The task
Retype, word for word, each line between the lines holding "Open the Kernel menu" and "555x392 pixels. Task: Click", inclusive, and leave the rest of the data alone.

Data provided
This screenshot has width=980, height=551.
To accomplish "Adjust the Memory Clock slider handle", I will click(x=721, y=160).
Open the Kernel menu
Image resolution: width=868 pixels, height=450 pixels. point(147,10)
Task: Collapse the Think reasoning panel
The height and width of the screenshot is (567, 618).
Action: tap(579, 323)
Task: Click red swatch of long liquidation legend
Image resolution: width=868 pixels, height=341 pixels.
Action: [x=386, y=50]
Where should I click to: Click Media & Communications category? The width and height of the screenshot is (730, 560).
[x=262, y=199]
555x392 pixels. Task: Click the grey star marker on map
--
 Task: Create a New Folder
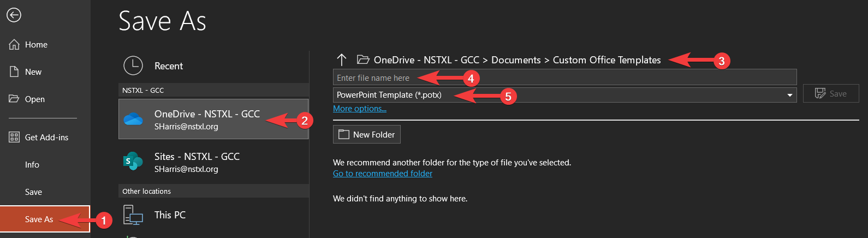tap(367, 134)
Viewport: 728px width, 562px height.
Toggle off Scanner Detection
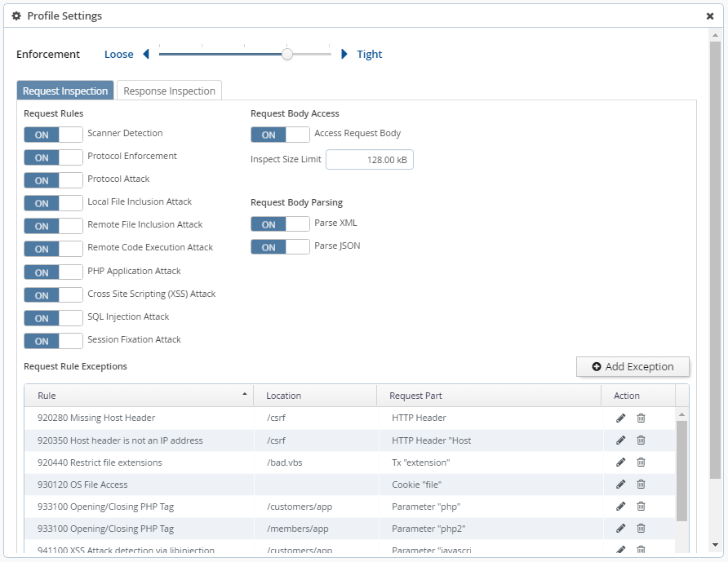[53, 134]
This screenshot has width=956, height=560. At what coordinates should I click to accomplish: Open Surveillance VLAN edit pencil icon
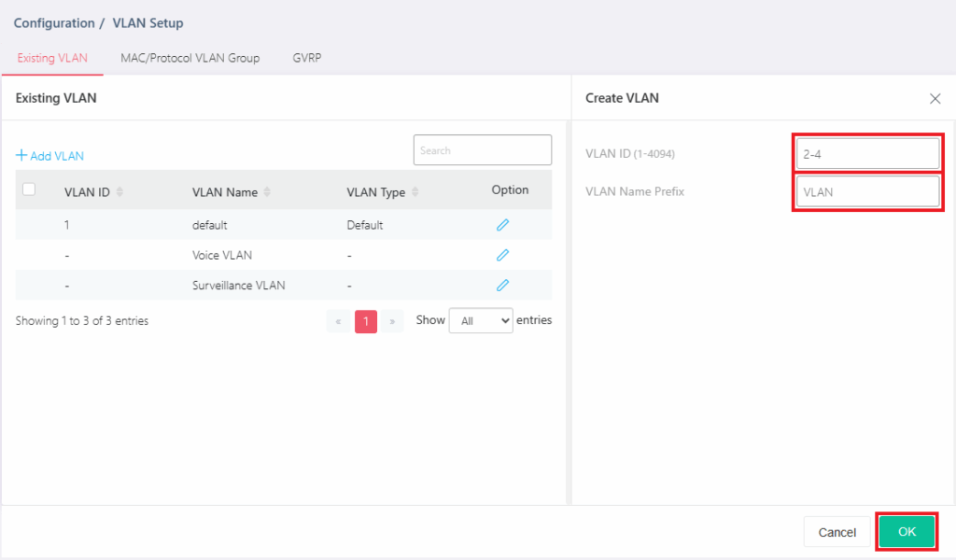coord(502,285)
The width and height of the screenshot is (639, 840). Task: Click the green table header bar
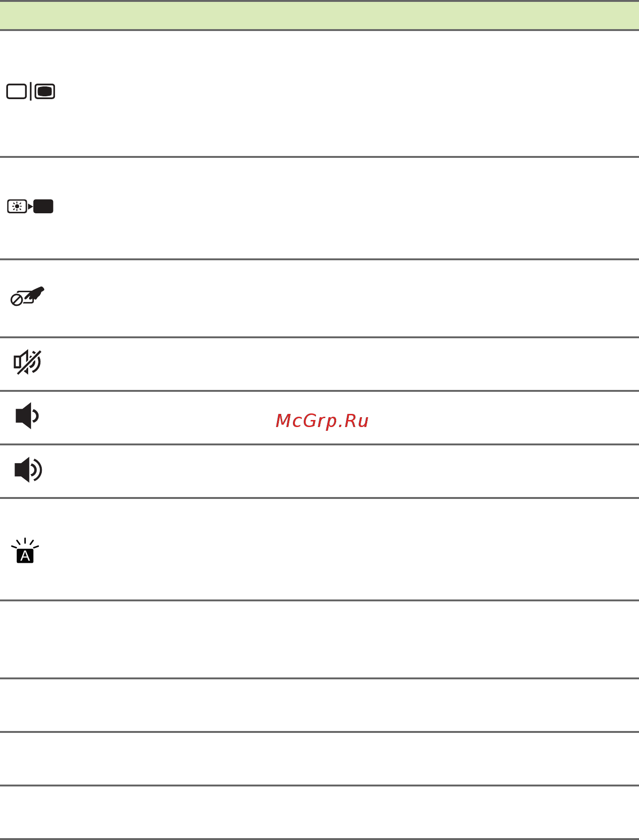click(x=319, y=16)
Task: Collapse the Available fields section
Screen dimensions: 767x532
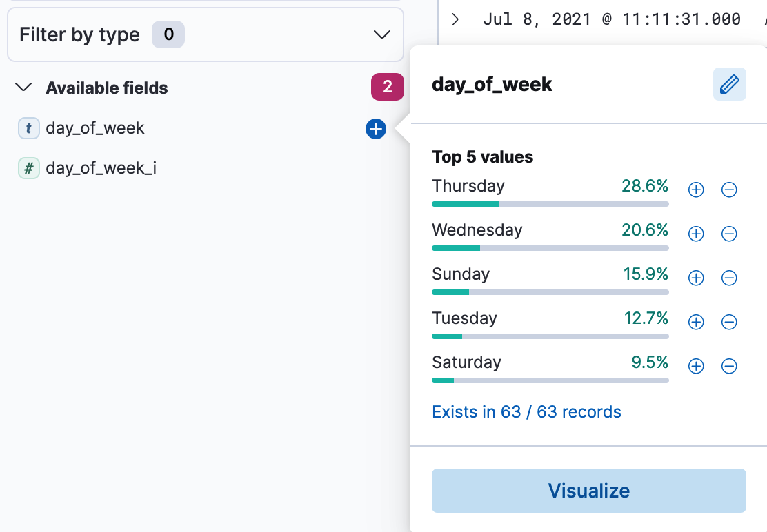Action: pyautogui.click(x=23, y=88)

Task response
Open the Kernel menu
Image resolution: width=868 pixels, height=450 pixels. point(147,10)
Task: Collapse the Think reasoning panel
The height and width of the screenshot is (567, 618).
Action: tap(579, 323)
Task: Click red swatch of long liquidation legend
Image resolution: width=868 pixels, height=341 pixels.
Action: [x=386, y=50]
Where should I click to: Click Media & Communications category? The width and height of the screenshot is (730, 560).
[x=262, y=199]
555x392 pixels. Task: Click the grey star marker on map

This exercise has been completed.